By Arthur Alpert
The scene is a fictional newspaper in Albuquerque, New Mexico. The date: Wednesday, May 9, 2012. It’s 10: 30 AM and five editors, each armed with coffee, are straggling into a conference room for the daily morning meeting. The Editor speaks first.
“OK, guys, let’s get to it. Before we tackle the local docket have a look at the front page.”
A political editor stirs. “You did a lot last night.”
“Yeah, well Lugar lost and it wasn’t close.”
“So I see.”
“Hey, it was a no-brainer. Big story, right, and we had an angle with Domenici. Remember when everybody was freaking out about loose Soviet nukes and he and Pete and Sam Nunn got together to lasso ‘em?”
Nods, all around the table.
“So Mike in Washington tracked Pete down for the sidebar on what the Senate is losing. And I slotted it next to the WaPo piece on the Indiana results. Hey, that’s how I get my kicks, connecting big national stuff to local so it makes sense.”
The political editor put down his Styrofoam cup. “Should I get going on an analysis, maybe? You know, how our enchanted Tea Party types are elbowing the conservatives? A little history maybe and bites from Pat Rogers and Mickey Barnett.”
“And who speaks for the old guard?”
“Manuel Lujan, if he’ll talk to me. Worse comes to worst, Carruthers.”
His boss thought for a moment.
“Yeah, sure, we’re in the news business, right? Now, enough history, what are we working on locally for tomorrow?”
Lights dim, the conversation continues until the sound fades, then blackout.
That scene transpired at a fictional newspaper, remember. I have no idea what happened inside the Albuquerque Journal newsroom.
But Journal editors’ decisions determined what appeared in the Wednesday, May 9, 2012 issue.
Sorry, I put that badly; their decisions determined what didn’t appear.
To be specific, that Wednesday Journal carried no story about the primary defeat of conservative Republican Richard Lugar in Indiana by the Tea Party-backed candidate, Richard E. Mourdock.

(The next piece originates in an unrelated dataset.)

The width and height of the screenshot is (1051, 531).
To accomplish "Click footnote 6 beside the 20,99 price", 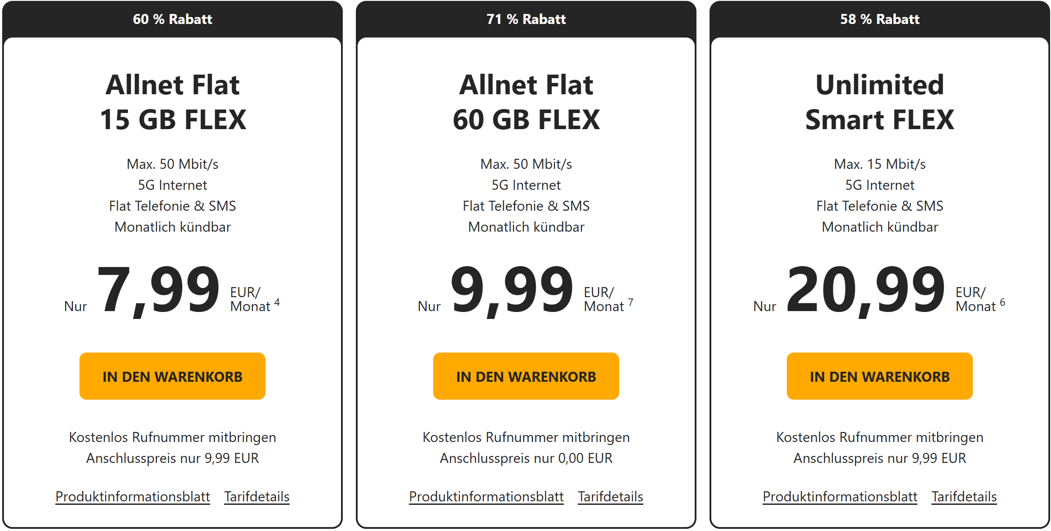I will [x=1003, y=302].
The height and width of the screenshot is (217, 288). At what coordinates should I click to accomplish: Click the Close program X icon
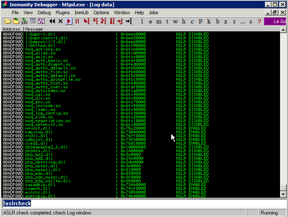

No basic story, no sidebar, no analysis. Nothing.
Predictably, the editors did get around to the Lugar story a day later. Not the news but an (unlabeled) interpretation from reporter Thomas Beaumont of the Associated Press.
Significantly, Beaumont didn’t lead with what he later termed the “deep divide” in the base.
Thus, the Journal headline:
“Lugar’s Loss a Lesson for Both Parties”
And thus did management conform the Indiana events to its editorial agenda.
Still, looking back at the Journal’s failure to publish any Lugar story Wednesday morning, I’m confused.
I mean, which is the “pretend” newspaper, the one I made up out of whole cloth or the Albuquerque Journal?